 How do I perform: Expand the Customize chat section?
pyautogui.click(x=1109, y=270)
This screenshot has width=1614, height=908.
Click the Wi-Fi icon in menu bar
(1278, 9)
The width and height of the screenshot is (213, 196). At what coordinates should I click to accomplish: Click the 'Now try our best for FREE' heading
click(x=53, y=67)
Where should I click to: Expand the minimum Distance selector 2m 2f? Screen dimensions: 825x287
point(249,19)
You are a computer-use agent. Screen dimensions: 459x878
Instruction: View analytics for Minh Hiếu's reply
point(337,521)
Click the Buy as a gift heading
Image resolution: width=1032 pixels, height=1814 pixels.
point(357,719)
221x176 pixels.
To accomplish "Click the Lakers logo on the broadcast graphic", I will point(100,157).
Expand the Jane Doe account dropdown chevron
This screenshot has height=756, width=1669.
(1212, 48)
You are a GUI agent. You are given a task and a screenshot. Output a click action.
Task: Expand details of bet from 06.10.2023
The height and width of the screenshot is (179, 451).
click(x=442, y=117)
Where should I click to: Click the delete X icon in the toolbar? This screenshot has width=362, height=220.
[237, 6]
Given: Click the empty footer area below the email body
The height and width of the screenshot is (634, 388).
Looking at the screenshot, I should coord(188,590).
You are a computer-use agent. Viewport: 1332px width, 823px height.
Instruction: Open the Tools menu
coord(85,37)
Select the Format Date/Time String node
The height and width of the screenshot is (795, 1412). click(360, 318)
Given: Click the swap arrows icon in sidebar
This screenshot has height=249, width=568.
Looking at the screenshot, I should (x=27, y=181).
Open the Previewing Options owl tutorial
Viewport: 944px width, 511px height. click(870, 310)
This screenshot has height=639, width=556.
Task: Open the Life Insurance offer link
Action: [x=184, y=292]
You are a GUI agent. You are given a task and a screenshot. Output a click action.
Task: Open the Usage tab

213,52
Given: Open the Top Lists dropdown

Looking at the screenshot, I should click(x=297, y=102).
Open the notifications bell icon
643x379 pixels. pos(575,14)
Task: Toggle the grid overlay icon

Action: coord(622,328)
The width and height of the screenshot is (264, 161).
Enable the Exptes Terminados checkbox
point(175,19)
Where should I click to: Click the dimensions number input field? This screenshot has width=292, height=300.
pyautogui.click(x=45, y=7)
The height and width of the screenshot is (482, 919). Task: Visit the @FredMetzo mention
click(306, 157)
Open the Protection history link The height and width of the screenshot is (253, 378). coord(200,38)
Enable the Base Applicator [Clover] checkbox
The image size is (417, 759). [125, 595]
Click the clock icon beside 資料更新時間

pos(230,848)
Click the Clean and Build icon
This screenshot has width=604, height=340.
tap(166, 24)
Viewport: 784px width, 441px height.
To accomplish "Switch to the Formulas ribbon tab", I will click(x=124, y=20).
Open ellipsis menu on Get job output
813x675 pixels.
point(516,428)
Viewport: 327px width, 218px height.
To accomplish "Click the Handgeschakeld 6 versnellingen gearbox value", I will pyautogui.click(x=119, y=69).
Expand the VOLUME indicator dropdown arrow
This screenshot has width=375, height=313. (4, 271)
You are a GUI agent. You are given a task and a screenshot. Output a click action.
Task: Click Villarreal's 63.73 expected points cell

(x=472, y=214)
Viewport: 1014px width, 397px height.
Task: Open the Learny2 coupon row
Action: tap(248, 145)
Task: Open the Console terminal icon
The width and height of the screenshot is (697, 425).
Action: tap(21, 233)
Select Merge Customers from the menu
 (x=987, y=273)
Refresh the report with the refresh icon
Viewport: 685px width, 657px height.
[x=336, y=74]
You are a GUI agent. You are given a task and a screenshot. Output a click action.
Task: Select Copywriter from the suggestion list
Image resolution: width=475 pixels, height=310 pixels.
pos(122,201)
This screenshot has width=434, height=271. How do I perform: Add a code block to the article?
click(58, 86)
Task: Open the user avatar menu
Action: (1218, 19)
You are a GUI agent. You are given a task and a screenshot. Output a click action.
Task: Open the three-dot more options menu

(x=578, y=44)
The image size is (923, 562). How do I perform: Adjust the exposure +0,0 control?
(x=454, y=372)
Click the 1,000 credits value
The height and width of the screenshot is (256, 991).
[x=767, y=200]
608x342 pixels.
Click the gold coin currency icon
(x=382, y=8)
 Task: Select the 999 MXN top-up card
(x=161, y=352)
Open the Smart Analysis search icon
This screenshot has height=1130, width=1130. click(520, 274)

-.-.-

• [Stated goal]: Pick out every line of the data above that contains the string "menu", and treat uppercase and lowercase letters as different.

• [Exercise output]:
Click the Wi-Fi icon in menu bar
Instruction: Open the Tools menu
Open ellipsis menu on Get job output
Select Merge Customers from the menu
Task: Open the user avatar menu
Task: Open the three-dot more options menu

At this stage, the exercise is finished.